Le défaut de prise en charge de l'alcool coûte cher

La dépendance à l’alcool demeure très mal prise en charge en France. Résultat, le poids de ses complications pèse lourd : une journée d’hospitalisation sur dix est liée à l’alcool.

Le défaut de prise en charge de l'alcool coûte cher
© Gina Sanders - Fotolia

La consommation globale d’alcool, essentiellement de vin de table a diminué depuis les années 60 mais il n’empêche que le constat est sans appel : les patients hospitalisés sont toujours plus nombreux. En effet, pour la seule année 2012, 580 000 hospitalisations pour un problème de santé lié à l’alcool ont été dénombrées. Dans les services de médecine générale et de chirurgie, le traitement de la dépendance elle-même ne représente que 16 % des séjours, relèvent les auteurs de l’étude de l'Institut de veille sanitaire (InVS) publiée dans le Bulletin épidémiologique hebdomadaire de ce mardi 7 juin . En réalité, la majorité des patients (plus de 83 %) sont hospitalisés pour soigner des complications liées à l’alcool, comme des cirrhoses ou des infarctus, souvent après plusieurs années de dépendance. Au total, les séjours pour sevrage des patients alcoolo-dépendants sont 4 fois moins fréquents que les séjours pour prise en charge des complications de l’alcoolo-dépendance.

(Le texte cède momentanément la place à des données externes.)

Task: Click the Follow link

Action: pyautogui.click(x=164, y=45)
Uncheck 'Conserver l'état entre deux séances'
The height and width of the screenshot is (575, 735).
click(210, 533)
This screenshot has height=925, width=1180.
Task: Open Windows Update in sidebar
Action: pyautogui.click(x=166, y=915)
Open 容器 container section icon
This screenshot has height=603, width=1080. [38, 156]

Autre constat, en six ans, le nombre de séjours pour intoxication alcoolique aiguë a augmenté de plus d’un tiers, témoignant du développement en France du phénomène du binge drinking. Ce qui ne veut pas dire que les patients hospitalisés soient plus jeunes. Au contraire, l’InVS constate qu’en ce qui concerne l’âge des patients hospitalisés pour alcoolisation aiguë, le pourcentage de jeunes (≤24 ans) a été stable entre 2006 et 2012 (19,1%), alors que celui des patients les plus âgés (≥55 ans) a augmenté de 3,9% (20,9% contre 24,8%). Les auteurs remarquent que ces données paradoxales, montrent que le binge drinking touche également les adultes plus âgés.

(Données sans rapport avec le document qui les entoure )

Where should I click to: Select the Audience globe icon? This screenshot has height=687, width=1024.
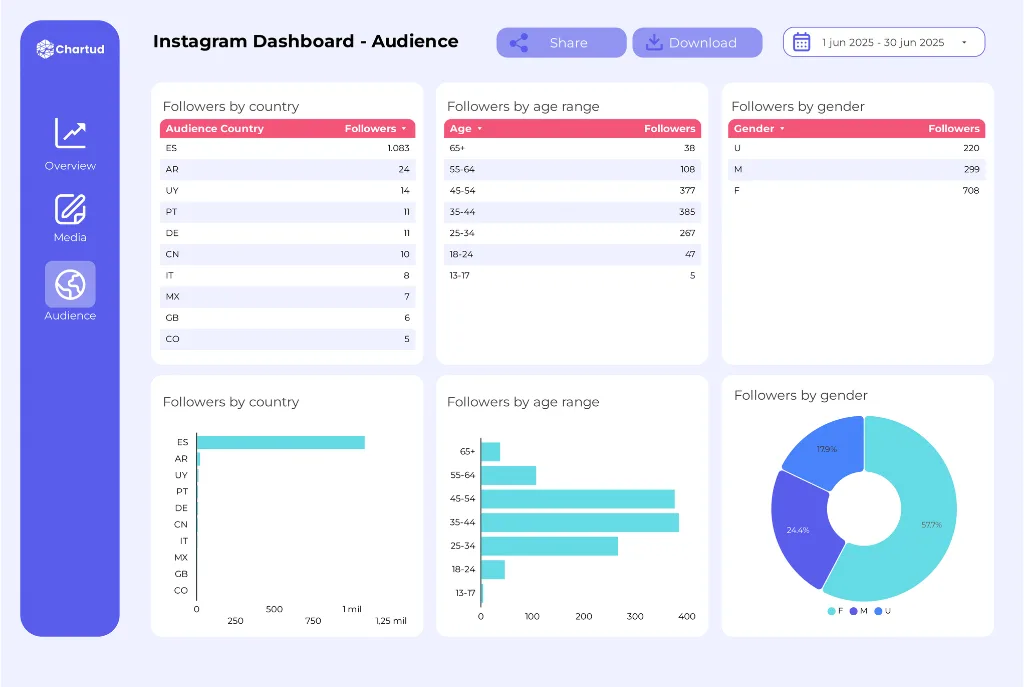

Parler de l'alcool au plus tôt. Mais ce que met en évidence cette étude, c’est surtout le manque de prise en charge des patients dépendants à l’alcool. "Les complications de l’alcool sont très bien prises en charge, mais le comportement de consommation d’alcool lui-même est encore trop rarement abordé avec les nombreux patients hospitalisés pour ces complications, qu’elles soient somatiques ou psychiatriques, relèvent ainsi les auteurs de l'étude. L’accueil de ces nombreux patients à différents moments de leur trajectoire devrait être une occasion privilégiée d’aborder la question de l’alcool."

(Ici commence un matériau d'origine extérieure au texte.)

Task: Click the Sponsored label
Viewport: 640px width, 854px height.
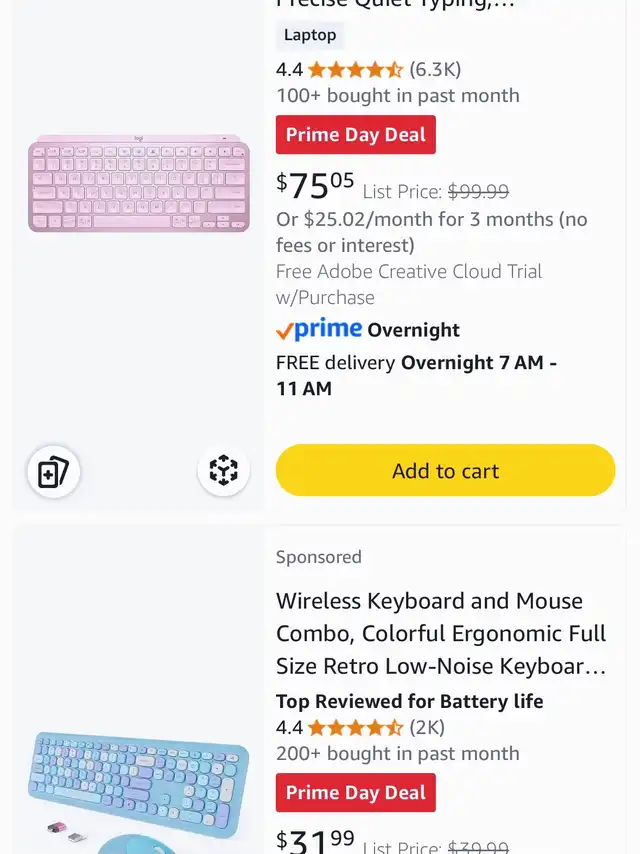Action: [319, 557]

Il faut savoir que les patients qui consultent pour des complications liées à l’alcool, se retrouvent à l’hôpital en moyenne 4 à 5 ans après qu’ils aient consulté pour un problème de dépendance et dix à quinze ans après qu’ils aient commencé à boire. D’où l’intérêt d’aborder la question de l’alcool "le plus précocement possible et lors de chaque séjour, de façon à espérer limiter à terme ces complications et les réhospitalisations qu’elles entraînent". Pour ce faire, il faut "mieux informer les patients hospitalisés pour ivresse dans les services d’urgence" et si besoin, "les orienter davantage vers des services spécialisés de façon à éviter l’apparition de complications et donc de nouvelles hospitalisations". Il faut en outre "améliorer la formation des équipes des services d’urgence et des services non spécialisés en addictologie".

En somme, si ces patients étaient alertés en amont sur les risques de leur consommation, donc dès les premières hospitalisations pour ivresse, on peut imaginer que l’on diminuerait sensiblement le nombre de pathologies qui en découlent. Et donc le nombre d’hospitalisations, mais aussi le coût global pour l’hôpital. Chaque année, les dépenses hospitalières liées à l’alcool représentent 3,6 % de l’ensemble des dépenses, soit près de 2,64 milliards d’euros.

En France, l’alcool est responsable de 49 000 morts par an. De plus, selon un récent rapport de l'OCDE, la France figure parmi les plus gros consommateurs d’alcool en Europe.